Cette coprésence du vide et du plein, du manque et de la présence, apparaît aussi dans Immersion III (2008) : une continuité presque sans faille unit le ciel se reflétant dans l’eau et l’eau elle-même, comme si le vide du ciel prenait corps dans la plénitude de la surface aquatique. Les déchets métalliques émergeant à moitié semblent alors flotter dans un espace inassignable. La stratification s’affirme en se niant, comme une dénégation qui aurait pour objets le monde lui-même et l’existence.
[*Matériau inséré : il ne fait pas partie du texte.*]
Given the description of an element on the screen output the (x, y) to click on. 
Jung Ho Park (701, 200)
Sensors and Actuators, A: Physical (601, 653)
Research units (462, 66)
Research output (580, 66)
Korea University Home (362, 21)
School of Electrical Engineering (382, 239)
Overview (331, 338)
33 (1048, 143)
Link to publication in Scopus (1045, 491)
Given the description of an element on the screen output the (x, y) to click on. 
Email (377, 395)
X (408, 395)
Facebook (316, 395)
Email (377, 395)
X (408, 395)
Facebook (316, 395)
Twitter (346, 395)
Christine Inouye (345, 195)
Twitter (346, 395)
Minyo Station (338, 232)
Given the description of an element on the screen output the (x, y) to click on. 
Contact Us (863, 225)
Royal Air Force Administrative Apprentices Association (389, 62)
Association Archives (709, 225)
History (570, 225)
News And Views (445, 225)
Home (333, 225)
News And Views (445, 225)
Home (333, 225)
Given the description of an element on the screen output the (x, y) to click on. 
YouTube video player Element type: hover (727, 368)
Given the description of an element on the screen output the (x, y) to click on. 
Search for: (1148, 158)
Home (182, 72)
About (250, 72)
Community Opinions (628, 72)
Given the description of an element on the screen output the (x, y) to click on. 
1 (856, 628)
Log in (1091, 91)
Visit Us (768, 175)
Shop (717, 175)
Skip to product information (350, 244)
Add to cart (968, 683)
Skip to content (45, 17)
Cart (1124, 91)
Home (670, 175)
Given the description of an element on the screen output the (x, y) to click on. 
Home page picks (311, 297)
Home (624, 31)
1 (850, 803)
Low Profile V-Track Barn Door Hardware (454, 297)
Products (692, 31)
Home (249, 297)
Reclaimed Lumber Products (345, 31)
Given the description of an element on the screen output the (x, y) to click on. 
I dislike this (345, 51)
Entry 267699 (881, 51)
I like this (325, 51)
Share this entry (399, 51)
Ce qui exfiltre de ces images méditatives ? Le fonds silencieux et énigmatique dont tout surgit et où tout disparaît.

Guillaume Lemarchal
— Iceberg Ii, Allemagne, 2006-2007. Photographie couleur argentique, marouflée sur aluminium. 34,5 x 51,5 cm.
— Édifice Montagne Blanche, France, 2005. Photographie couleur argentique, marouflée sur aluminium. 81,5 x 101,5 cm.
— Zone I, Ukraine, 2008. Photographie couleur argentique, marouflée sur aluminium. 81,5 x 101,5 cm.
— Immersion III, Ukraine, 2008. Photographie couleur argentique, marouflée sur aluminium. 81,5 x 101,5 cm.
— Salon De Musique I, Ukraine, 2008. Photographie couleur argentique, marouflée sur aluminium. 81,5 x 101,5 cm.
— Ressac, France, 2005-2008. Photographie couleur argentique, marouflée sur aluminium 33 x 50 cm.
— Atlantique n°2 I, France, 2005-2008. Photographie couleur argentique, marouflée sur aluminium 33 x 50 cm.
— Zone III, Ukraine, 2008. Photographie couleur argentique, marouflée sur aluminium. 81,5 x 101,5 cm.